Özbay, “Bu projeyle İstanbul ve Marmara Bölgesi Boğazı, ekolojik dengesi tahrip edilecek, Türkiye’nin güvenliği ve egemenliği yaşamsal derecede zedelenecektir. Her nedense ismi bile Türkçe isim tamlamalarına uygun olacak şekilde İstanbul Kanalı olarak değil Kanal İstanbul olarak seçilmiştir. Projeyi destekleyen emperyalist devletlerin ve işbirlikçilerin varlığını düşündüğümüzde gelecekte Montrö antlaşmasının da tartışmaya açılmak istendiğini görmemek mümkün değildir. O nedenle bu proje yalnızca İstanbul’da yaşayanları değil tüm Türkiye Cumhuriyeti vatandaşlarını ilgilendirmektedir” diye konuştu.
BU PROJE İLE DOĞAL YAŞAM BOZULACAK, AFET RİSKLERİ ARTACAKTIR
“İnsanlarımızın açlıkla cebelleştiği, şirketlerin iflas ettiği, işsizliğin arttığı ülkemizde, böyle projelerle büyük sükse yapılacağını söylemek halktan ne kadar uzaklaşıldığının en büyük kanıtıdır” diyen Özbay, “Doğaya ve yaşam hakkına düşman bu tür çılgın projelerle, ülke kaynaklarımızın, enerjimizin, zamanımızın tamamıyla betona yatırılmak istendiğini; üretmeyen, dışa bağımlı, borçlanan, sürekli faiz ödeyen bir ülke var edilmek istendiğini görmek gerekir.
Bu Proje ile
• İstanbul’un yaşam destek sistemleri olan Kuzey Ormanları, su havzaları, su havzalarını besleyen su kaynakları, tarım ve mera alanları yok olacaktır,
• İstanbul’un önemli su kaynaklarından biri olan Sazlıdere Barajı yok olacaktır,
• Doğal yaşam alanları ve ekosistem bozulacaktır,
• Doğal ve arkeolojik sit alanları, tabiat parkları, milli parklar vb. koruma alanları yok olacaktır,
• Sadece İstanbul’da değil, Trakya’ya kadar tatlı suların beslediği tarım alanları yok edileceği için bölgede tarım ve hayvancılık yapılamaz hale gelecektir,• ÇED Raporuna göre 1. 155.668.000 m3 olan kazı materyalinin taşınmasıyla bozulan ekosistem halkın sağlığını tehdit edecektir,
• Üç aktif fay hattının geçtiği bölgeye nüfus ve yapılaşma baskısı yüklenecek afet riski artacaktır” dedi.

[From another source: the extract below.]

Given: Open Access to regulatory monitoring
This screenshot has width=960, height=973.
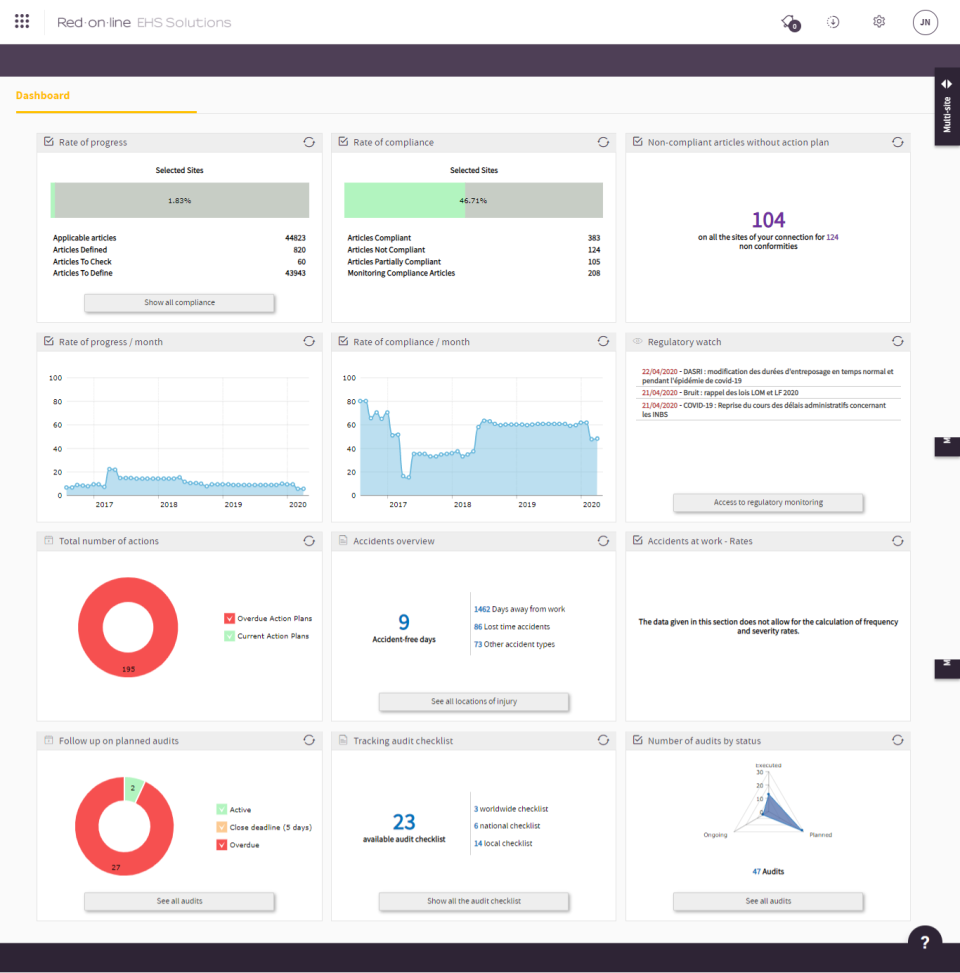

ÇEVRE SAĞLIĞINI KORUMAK VATANDAŞIN GÖREVİDİR
Özbay, “ÇED Raporu, projenin olumsuz çevresel etkilerini bertaraf edecek değerlendirmeler içermemektedir, yukarıda açıklanan sakıncalara dair kaygılarımı gidermekten uzaktır ve bilimsel yeterliliği konusunda şüphe uyandırmaktadır. Bu Rapor ile Projenin hayata geçirilmesi, Çevre Kanunu’nun 3. Maddesinde idareye yüklenen görevlere aykırılık oluşturmaktadır. Çevre, tüm hakların kullanılabileceği yaşam alanını ifade eder. Bu nedenle çevre hakkı tüm hak ve hürriyetlerin varlık ve geçerlik şartıdır. Haklar ancak yaşanabilecek bir ortamda kullanılabilir. Anayasa’nın 56. maddesine göre ‘Herkes, sağlıklı ve dengeli bir çevrede yaşama hakkına sahiptir. Çevreyi geliştirmek, çevre sağlığını korumak ve çevre kirlenmesini önlemek Devletin ve vatandaşların ödevidir’ Buna göre Anayasa’da, vatandaşların da çevreyi geliştirmek, çevre sağlığını korumak ve çevre kirlenmesini önlemek konusunda ödevli olduğu açıkça belirtilmiştir” şeklinde ifadeler kullandı.
SAĞLIKLI ÇEVREDE YAŞAMA HAKKIMIZIN İHLAL EDİLMESİNİ İSTEMİYORUZ
Bu proje doğal çevreyi değiştirerek olumsuz etkileyecek, bir başka deyişle çevre ve halk sağlığını bozacak bir proje olduğunu söyleyen Özbay, “ Anayasal bir hak olan ‘sağlıklı çevrede yaşama hakkı’mızın ihlalini kabul etmiyoruz. Anayasal yetkilerimizi kullanarak Çevresel Etki Değerlendirmesi Yönetmeliği’nin 11. maddesinin 4. fıkrası çerçevesinde ÇED Raporuna itiraz ediyoruz” dedi.